Somewhere in my mind, this revelation made me feel as though this is how it must be to be white. You wake up in the morning, free from the weight of the world’s stereotypes and microaggressions. You make your coffee not worrying if today is the day the police will assault or kill you. You take your whole self to work because no limb nor pound of flesh will be considered too different, too black, too strange. And most importantly, no matter the circumstances you were born into, you always take for granted that the world was built to tip in your favour.
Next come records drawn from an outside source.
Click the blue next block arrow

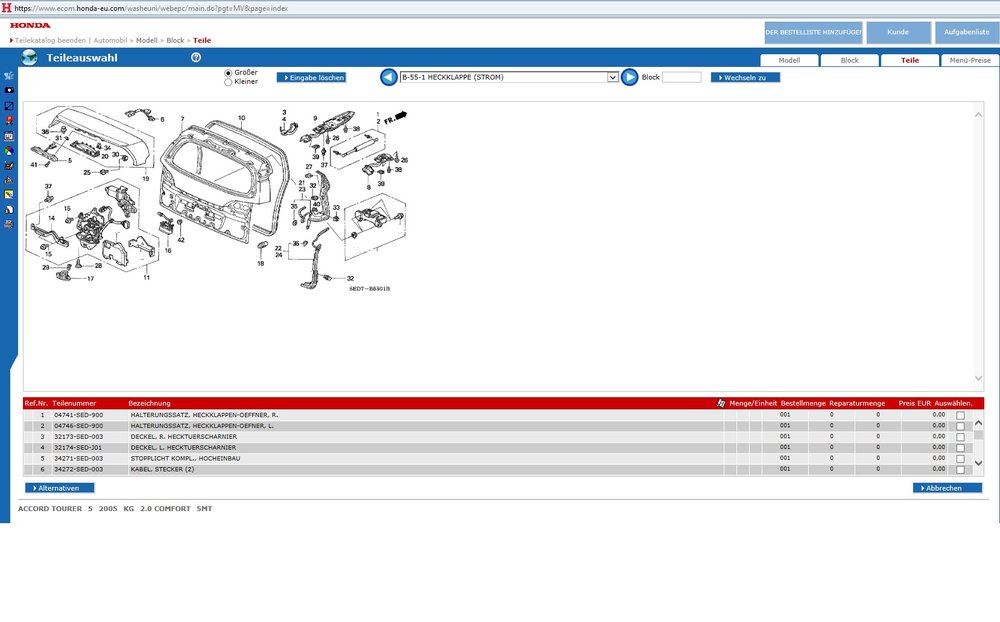(x=629, y=77)
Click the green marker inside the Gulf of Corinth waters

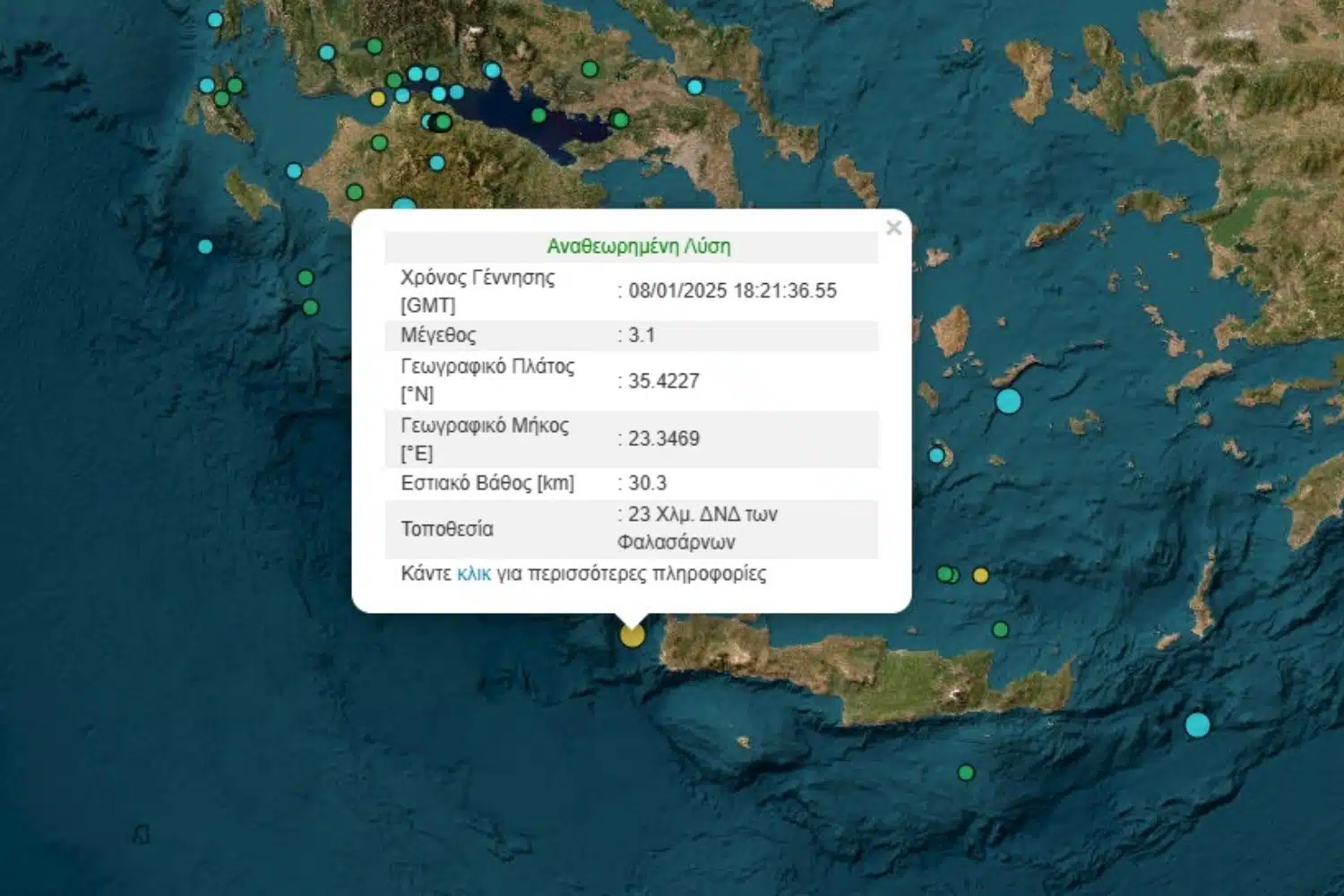pyautogui.click(x=538, y=116)
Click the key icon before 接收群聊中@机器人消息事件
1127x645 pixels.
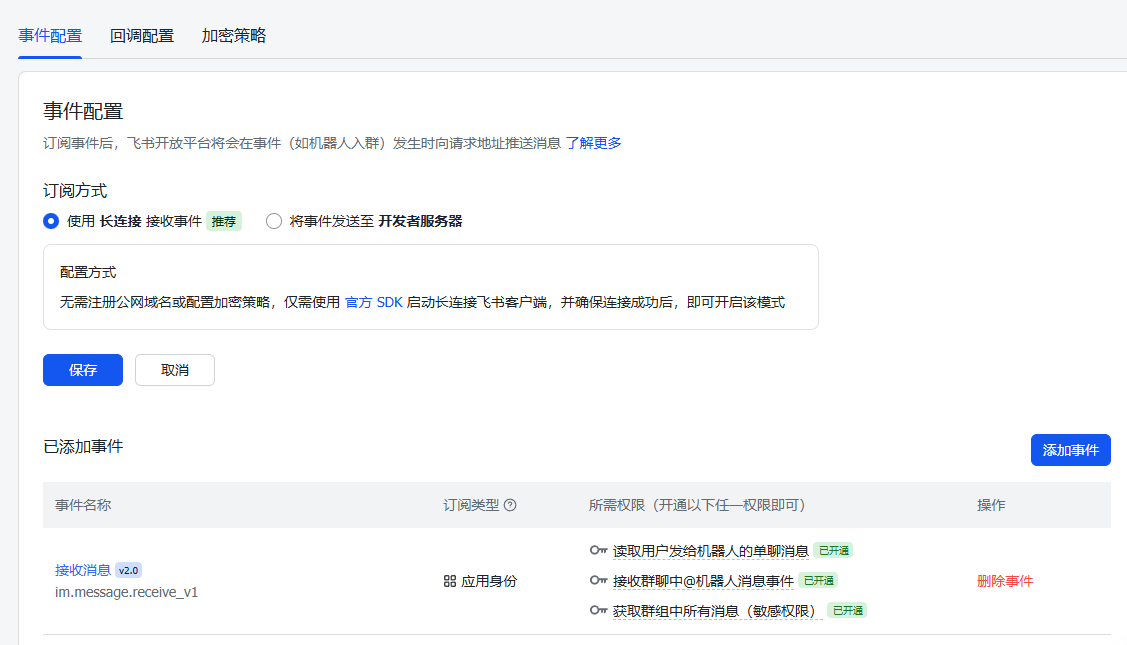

I often see a meme which never fails to make me chuckle.
It says:
Maybe you manifested it.
Maybe it’s your white privilege.
Maybe it’s your white privilege.
The meme speaks to my soul because in the last few years especially, manifestation, tarot reading, meditation, yoga, crystal work – everything that could possibly be tied to the practice of the LOA – has had a serious Goop moment. To show how I myself cannot escape the advertising of big magic, let’s talk about the fact that I was only today-years-old when I learned that white sage, which is often used to cleanse bad energy from spaces, is not only part of an important religious ritual called ‘smudging’ (burning herbs) for indigenous people, but as recently as 1978, it was illegal for Natives to actually practise their religion within the United States. Yet in desperate times, I have found myself purchasing ‘smudge kits’ from white women running online businesses for ‘spiritual awakening’, many of whom I doubt know the roots of the practice from which they profit. Now am I saying that white people shouldn’t use all the tools available to help them introduce the law of attraction in their lives? No. Am I saying they need to thoroughly educate themselves on where these practices derive from? Bingo. Because these items – like so many things that were taken from communities who were, and in many ways still continue to be, deemed as outliers – get repackaged and sold at a level that means those who can claim it as their heritage are now priced out of the very thing they and their ancestors fought to preserve as their own.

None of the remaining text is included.